A new, different Array every time with mutation
hsh = Hash.new { [] }
# This time, instead of a default *value*, we use a default *block*
hsh[:one] << 'one'
hsh[:two] << 'two'
hsh[:nonexistent]
# => []
# We *did* mutate the default value, but it was a fresh one every time.
hsh
# => {}
# But we never mutated the hash itself, therefore it is still empty!
hsh = Hash.new {|hsh, key| hsh[key] = [] }
# This time, instead of a default *value*, we use a default *block*
# And the block not only *returns* the default value, it also *assigns* it
hsh[:one] << 'one'
hsh[:two] << 'two'
hsh[:nonexistent]
# => []
# We *did* mutate the default value, but it was a fresh one every time.
hsh
# => { :one => ['one'], :two => ['two'], :nonexistent => [] }

It is because Array in Ruby is mutable object, so you can change it internal state, but Fixnum isn't mutable. So when you increment value using += internally it get that (assume that i is our reference to Fixnum object):
get object referenced by i
get it internal value (lets name it raw_tmp)
create new object that internal value is raw_tmp + 1
assign reference to created object to i
So as you can see, we created new object, and i reference now to something different than at the beginning.
In the other hand, when we use Array#<< it works that way:
get object referenced by arr
to it's internal state append given element
So as you can see it is much simpler, but it can cause some bugs. One of them you have in your question, another one is thread race when booth are trying simultaneously append 2 or more elements. Sometimes you can end with only some of them and with thrashes in memory, when you use += on arrays too, you will get rid of both of these problems (or at least minimise impact).

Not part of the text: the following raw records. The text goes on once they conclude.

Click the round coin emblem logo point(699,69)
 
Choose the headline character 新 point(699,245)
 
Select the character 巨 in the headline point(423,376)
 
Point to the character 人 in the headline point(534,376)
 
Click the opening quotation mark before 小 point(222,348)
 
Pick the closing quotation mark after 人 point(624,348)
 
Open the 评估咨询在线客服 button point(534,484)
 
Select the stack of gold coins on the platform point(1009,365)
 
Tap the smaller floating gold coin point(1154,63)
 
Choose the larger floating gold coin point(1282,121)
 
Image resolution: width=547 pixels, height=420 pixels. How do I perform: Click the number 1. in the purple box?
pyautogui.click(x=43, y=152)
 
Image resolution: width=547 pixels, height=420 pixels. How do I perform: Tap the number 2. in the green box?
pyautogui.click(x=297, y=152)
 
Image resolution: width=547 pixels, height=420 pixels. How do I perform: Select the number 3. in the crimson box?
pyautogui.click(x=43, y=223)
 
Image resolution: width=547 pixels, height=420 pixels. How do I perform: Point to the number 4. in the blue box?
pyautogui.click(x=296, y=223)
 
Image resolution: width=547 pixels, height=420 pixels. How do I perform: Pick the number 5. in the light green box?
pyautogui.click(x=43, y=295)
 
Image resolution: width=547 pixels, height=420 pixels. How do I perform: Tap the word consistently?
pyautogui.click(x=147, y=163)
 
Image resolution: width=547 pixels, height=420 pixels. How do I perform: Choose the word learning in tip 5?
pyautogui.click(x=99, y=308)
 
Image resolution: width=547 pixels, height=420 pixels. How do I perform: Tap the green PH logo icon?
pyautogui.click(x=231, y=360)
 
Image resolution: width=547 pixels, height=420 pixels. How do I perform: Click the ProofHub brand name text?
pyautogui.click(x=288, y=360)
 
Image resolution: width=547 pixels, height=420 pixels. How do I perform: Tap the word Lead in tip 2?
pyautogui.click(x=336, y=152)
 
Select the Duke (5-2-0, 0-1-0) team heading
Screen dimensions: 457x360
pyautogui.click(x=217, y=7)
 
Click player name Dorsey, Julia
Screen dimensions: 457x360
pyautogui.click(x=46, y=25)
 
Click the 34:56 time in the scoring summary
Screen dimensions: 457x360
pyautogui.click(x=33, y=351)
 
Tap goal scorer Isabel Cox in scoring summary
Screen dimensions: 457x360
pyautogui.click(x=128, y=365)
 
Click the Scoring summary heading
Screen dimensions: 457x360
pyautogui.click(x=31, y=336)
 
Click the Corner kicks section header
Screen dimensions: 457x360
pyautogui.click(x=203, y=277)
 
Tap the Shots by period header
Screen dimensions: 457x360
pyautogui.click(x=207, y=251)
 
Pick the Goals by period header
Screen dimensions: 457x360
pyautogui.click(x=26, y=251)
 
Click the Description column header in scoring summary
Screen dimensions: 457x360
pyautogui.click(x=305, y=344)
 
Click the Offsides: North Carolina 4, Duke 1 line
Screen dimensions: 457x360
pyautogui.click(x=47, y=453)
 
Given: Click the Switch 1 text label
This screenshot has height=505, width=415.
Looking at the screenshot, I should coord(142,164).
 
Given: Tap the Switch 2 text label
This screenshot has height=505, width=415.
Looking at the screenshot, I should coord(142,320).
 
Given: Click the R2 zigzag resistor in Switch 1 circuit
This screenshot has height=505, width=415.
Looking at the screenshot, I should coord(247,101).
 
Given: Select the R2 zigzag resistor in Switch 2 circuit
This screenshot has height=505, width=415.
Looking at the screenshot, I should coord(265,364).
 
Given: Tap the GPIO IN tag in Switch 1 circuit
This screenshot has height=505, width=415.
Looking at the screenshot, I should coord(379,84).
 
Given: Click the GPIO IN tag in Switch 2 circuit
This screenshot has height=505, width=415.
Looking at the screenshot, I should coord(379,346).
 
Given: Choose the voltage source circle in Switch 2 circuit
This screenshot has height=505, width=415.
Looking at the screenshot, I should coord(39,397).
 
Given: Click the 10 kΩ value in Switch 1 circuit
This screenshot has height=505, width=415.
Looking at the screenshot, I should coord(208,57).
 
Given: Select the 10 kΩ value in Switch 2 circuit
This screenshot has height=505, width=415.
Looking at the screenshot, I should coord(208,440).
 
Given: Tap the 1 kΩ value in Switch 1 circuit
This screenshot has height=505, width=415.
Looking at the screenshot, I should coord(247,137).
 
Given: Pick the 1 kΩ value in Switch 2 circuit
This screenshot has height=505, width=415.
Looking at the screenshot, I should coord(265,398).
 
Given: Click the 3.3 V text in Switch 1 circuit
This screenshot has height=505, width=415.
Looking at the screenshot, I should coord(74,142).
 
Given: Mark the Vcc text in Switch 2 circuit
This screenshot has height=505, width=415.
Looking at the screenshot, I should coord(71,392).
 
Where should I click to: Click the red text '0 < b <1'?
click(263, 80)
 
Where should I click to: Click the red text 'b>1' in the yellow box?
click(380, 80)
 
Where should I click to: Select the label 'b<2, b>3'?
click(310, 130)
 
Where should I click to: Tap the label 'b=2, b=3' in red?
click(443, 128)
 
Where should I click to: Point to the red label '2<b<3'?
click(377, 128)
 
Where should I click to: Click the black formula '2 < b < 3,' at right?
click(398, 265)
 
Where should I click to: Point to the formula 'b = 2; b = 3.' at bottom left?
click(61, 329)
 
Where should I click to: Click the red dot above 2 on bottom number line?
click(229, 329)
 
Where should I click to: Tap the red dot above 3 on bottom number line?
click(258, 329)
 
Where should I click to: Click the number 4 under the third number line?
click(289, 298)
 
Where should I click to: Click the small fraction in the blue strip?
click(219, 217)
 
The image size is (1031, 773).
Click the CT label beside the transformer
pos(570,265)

From the doc, setting a default value has the following behaviour:
Returns the default value, the value that would be returned by hsh if key did not exist in hsh. See also Hash::new and Hash#default=.
Therefore, every time frequencies[word] is not set, the value for that individual key is set to 0.
The reason for the discrepancy between the two code blocks is that arrays are mutable in Ruby, while integers are not.

Related

Working with Hashes that have a default value

Am learning to code with ruby. I am learning about hashes and i dont understand this code: count = Hash.new(0). It says that the 0 is a default value, but when i run it on irb it gives me an empty hash {}. If 0 is a default value why can't i see something like count ={0=>0}. Or is the zero an accumulator but doesn't go to the keys or values? Thanks
0 will be the fallback if you try to access a key in the hash that doesn't exist
For example:
count = Hash.new -> count['key'] => nil
vs
count = Hash.new(0) -> count['key'] => 0
To expand on the answer from #jeremy-ramos and comment from #mu-is-too-short.
There are two common gotcha's with defaulting hash values in this way.
1. Accidentally shared references.
Ruby uses the exact same object in memory that you pass in as the default value for every missed key.
For an immutable object (like 0), there is no problem. However you might want to write code like:
hash = Hash.new([])
hash[key] << value
or
hash = Hash.new({})
hash[key][second_key] = value
This will not do what you'd expect. Instead of hash[unknown_key] returning a new, empty array or hash it will return the exact same array/hash object for every key.
so doing:
hash = Hash.new([])
hash[key1] << value1
hash[key2] << value2
results in a hash where key1 and key2 both point to the same array object containing [value1, value2]
See related question here
Solution
To solve this you can create a hash with a default block argument instead (which is called whenever a missing key is accessed and lets you assign a value to the missed key)
hash = Hash.new{|h, key| h[key] = [] }
2. Assignment of missed keys with default values
When you access a missing key that returns the default value, you might expect that the hash will now contain that key with the value returned. It does not. Ruby does not modify the hash, it simply returns the default value. So, for example:
hash = Hash.new(0) #$> {}
hash.keys.empty? #$> true
hash[:foo] #$> 0
hash[:foo] == 0 #$> true
hash #$> {}
hash.keys.empty? #$> true
Solution
This confusion is also addressed using the block approach, where they keys value can be explicitly set.
The Hash.new docs are not very clear on this. I hope that the example below clarifies the difference and one of the frequent uses of Hash.new(0).
The first chunk of code uses Hash.new(0). The hash has a default value of 0, and when new keys are encountered, their value is 0. This method can be used to count the characters in the array.
The second chunk of code fails, because the default value for the key (when not assigned) is nil. This value cannot be used in addition (when counting), and generates an error.
count = Hash.new(0)
puts "count=#{count}"
# count={}
%w[a b b c c c].each do |char|
count[char] += 1
end
puts "count=#{count}"
# count={"a"=>1, "b"=>2, "c"=>3}
count = Hash.new
puts "count=#{count}"
%w[a b b c c c].each do |char|
count[char] += 1
# Fails: in `block in <main>': undefined method `+' for nil:NilClass (NoMethodError)
end
puts "count=#{count}"
SEE ALSO:
What's the difference between "Hash.new(0)" and "{}"
TL;DR When you initialize hash using Hash.new you can setup default value or default proc (the value that would be returned if given key does not exist)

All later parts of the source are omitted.